TENN (William). – Pseudonyme de Philip Klass, né en 1920. N'a écrit qu'une cinquantaine de nouvelles, surtout dans les années 50, où il fut un des auteurs marquants de la revue Galaxy. Il est connu par son sens de l'humour et sa désinvolture, mais le pathétique et l'amertume ne sont pas moins significatifs de son œuvre. Depuis 1959, il ne fait plus que de rares apparitions aux sommaires, car son temps est pris par l'enseignement de la science-fiction qu'il donne à l'Université de l'État de Pennsylvanie. Il a cependant donné un roman, Of Men and Monsters (1968, Des Hommes et des Monstres). Il a aussi publié une belle anthologie sur le thème de l'enfant dans la science-fiction : Children of Wonder (1953).

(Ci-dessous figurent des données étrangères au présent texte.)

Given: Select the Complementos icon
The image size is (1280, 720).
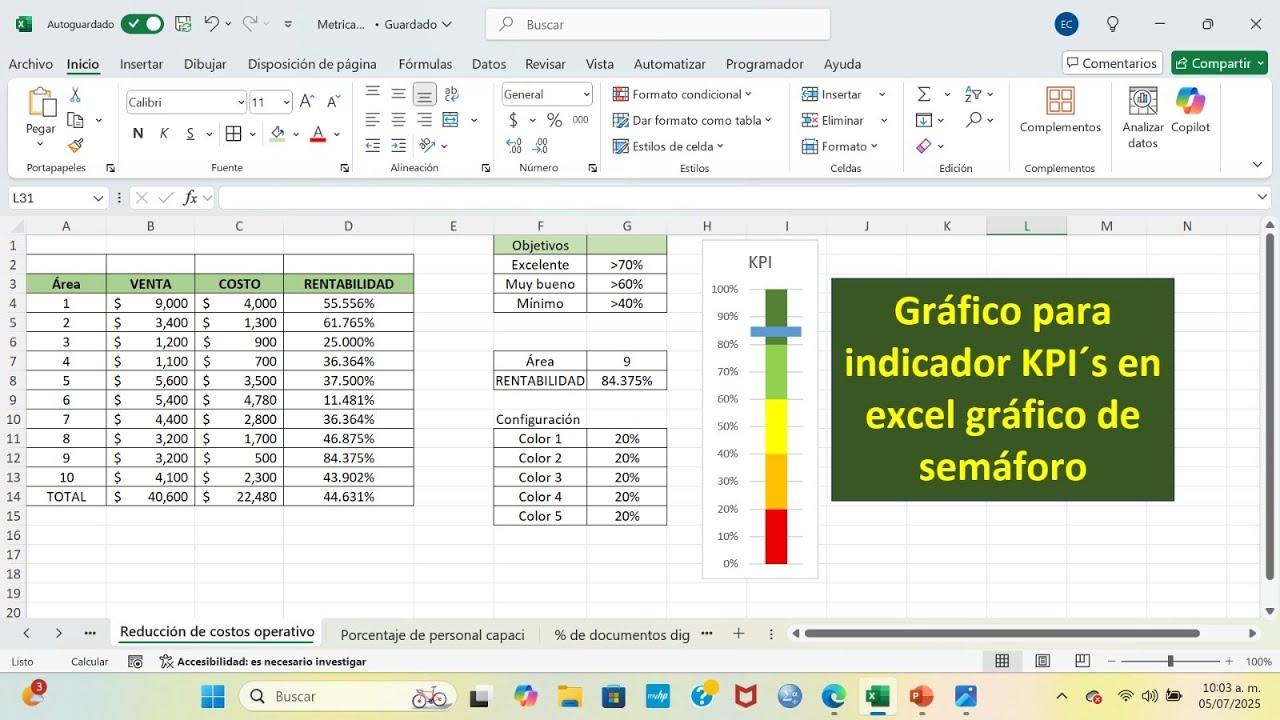Looking at the screenshot, I should coord(1059,112).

WOLFE (Gene). – Né en 1931. Ingénieur diplômé, rédacteur d'un magazine professionnel spécialisé. Ses récits unissent une minutieuse attention envers la science à une écriture précise, évitant les effets brutaux. Sa trilogie The Island of Doctor Death, The Death of Doctor Island (Nebula pour la meilleure nouvelle de 1974) et The Doctor of Death Island (1970-1978) joue sur les relations entre le monde réel et l'imaginaire, à travers un emprisonnement suggéré par les permutations des mots dans les titres. The fifth head of Cerberus (1972, La cinquième tête de Cerbère) réunit trois nouvelles en un récit de colonisation planétaire utilisant les motifs des extraterrestres, de l'ethnologie et des clones. Gene Wolfe est un auteur original, profond, qui mériterait d'être plus largement lu – et relu.